*WHAT YOU HAVE TO DO*
Copy every line of the records exactly, from the line containing "Open the Lead Details page dropdown" down to the line containing "coord(32,8)", both included, and nothing else.

*RECORDS SUPPLIED*
=======

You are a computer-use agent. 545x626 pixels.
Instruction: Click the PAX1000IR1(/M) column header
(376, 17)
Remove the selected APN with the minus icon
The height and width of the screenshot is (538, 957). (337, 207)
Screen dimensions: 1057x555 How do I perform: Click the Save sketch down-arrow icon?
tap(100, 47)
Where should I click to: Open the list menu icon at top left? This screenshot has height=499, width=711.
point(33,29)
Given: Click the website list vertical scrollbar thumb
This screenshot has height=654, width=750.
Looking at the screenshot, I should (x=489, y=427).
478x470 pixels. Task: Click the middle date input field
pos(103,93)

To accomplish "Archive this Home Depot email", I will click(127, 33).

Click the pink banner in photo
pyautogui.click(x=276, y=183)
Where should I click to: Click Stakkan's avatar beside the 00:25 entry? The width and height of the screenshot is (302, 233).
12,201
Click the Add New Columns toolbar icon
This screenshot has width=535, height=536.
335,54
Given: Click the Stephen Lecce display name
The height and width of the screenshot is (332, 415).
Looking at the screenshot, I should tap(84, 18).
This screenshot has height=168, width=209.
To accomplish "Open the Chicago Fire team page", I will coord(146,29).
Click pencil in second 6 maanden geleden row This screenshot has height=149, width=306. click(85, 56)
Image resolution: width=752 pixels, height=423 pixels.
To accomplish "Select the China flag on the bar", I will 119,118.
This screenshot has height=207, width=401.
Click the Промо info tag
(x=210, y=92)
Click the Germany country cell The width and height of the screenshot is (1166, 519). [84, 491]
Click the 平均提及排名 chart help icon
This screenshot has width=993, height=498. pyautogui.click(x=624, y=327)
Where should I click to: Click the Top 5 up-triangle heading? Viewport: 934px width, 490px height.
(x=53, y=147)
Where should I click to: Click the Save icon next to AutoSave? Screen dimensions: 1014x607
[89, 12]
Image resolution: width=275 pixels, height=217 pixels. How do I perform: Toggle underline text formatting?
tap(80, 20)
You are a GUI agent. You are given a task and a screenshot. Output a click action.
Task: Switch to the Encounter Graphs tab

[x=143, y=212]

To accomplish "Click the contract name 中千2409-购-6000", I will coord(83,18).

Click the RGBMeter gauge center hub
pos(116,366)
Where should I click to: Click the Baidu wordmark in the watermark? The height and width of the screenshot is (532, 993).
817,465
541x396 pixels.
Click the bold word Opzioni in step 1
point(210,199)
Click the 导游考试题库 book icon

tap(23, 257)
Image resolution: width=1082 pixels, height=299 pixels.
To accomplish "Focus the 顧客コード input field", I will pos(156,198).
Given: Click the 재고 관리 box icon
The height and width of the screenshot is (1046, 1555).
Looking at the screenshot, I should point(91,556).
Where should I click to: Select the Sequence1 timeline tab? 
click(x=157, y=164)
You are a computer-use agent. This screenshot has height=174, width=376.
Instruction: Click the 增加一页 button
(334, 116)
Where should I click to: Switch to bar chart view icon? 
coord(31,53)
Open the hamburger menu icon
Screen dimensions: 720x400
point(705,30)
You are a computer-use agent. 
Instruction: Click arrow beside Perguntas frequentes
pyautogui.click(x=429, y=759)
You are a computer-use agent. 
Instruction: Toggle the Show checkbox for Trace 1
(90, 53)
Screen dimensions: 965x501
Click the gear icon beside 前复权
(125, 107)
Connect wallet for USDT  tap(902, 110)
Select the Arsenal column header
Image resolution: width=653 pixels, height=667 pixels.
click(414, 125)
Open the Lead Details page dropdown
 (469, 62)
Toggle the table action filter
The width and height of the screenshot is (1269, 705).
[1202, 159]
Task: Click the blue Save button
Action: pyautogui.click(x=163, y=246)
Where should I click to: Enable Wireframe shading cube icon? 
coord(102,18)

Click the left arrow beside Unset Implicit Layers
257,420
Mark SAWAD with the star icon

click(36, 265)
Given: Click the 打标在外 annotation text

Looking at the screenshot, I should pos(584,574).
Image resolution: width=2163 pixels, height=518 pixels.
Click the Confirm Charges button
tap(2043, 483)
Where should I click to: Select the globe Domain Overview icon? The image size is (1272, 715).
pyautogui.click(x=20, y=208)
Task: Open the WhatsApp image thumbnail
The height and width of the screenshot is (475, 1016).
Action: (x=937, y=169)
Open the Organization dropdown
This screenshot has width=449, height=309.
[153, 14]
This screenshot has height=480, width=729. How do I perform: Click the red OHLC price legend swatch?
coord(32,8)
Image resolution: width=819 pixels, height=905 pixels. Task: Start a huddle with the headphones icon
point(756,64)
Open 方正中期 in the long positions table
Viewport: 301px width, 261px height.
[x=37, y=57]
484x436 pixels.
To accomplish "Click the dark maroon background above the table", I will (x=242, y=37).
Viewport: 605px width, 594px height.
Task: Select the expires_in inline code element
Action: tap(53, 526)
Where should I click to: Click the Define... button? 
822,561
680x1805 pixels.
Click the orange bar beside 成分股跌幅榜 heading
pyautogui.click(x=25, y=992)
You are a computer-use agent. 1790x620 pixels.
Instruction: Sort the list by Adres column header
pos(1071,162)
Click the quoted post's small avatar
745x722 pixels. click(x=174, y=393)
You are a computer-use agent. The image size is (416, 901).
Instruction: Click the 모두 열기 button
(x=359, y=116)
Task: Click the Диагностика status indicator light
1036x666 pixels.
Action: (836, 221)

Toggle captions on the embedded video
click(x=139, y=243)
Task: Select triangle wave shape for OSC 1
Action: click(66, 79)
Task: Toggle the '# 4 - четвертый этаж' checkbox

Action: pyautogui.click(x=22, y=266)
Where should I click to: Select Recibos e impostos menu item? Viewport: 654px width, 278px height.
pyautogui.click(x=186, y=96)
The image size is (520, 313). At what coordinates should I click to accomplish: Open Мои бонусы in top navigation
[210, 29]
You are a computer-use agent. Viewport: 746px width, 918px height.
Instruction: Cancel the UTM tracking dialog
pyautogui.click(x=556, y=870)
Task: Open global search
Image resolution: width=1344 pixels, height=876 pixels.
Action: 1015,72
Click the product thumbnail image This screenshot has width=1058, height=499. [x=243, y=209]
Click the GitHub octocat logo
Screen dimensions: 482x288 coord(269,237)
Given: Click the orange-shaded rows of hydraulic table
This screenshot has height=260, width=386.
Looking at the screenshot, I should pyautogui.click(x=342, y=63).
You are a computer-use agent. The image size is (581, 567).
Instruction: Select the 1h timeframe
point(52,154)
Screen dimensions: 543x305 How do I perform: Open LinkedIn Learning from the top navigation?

=======

*COMPLETE RESPONSE*
Open the Lead Details page dropdown
 (469, 62)
Toggle the table action filter
The width and height of the screenshot is (1269, 705).
[1202, 159]
Task: Click the blue Save button
Action: pyautogui.click(x=163, y=246)
Where should I click to: Enable Wireframe shading cube icon? 
coord(102,18)

Click the left arrow beside Unset Implicit Layers
257,420
Mark SAWAD with the star icon

click(36, 265)
Given: Click the 打标在外 annotation text

Looking at the screenshot, I should pos(584,574).
Image resolution: width=2163 pixels, height=518 pixels.
Click the Confirm Charges button
tap(2043, 483)
Where should I click to: Select the globe Domain Overview icon? The image size is (1272, 715).
pyautogui.click(x=20, y=208)
Task: Open the WhatsApp image thumbnail
The height and width of the screenshot is (475, 1016).
Action: (x=937, y=169)
Open the Organization dropdown
This screenshot has width=449, height=309.
[153, 14]
This screenshot has height=480, width=729. How do I perform: Click the red OHLC price legend swatch?
coord(32,8)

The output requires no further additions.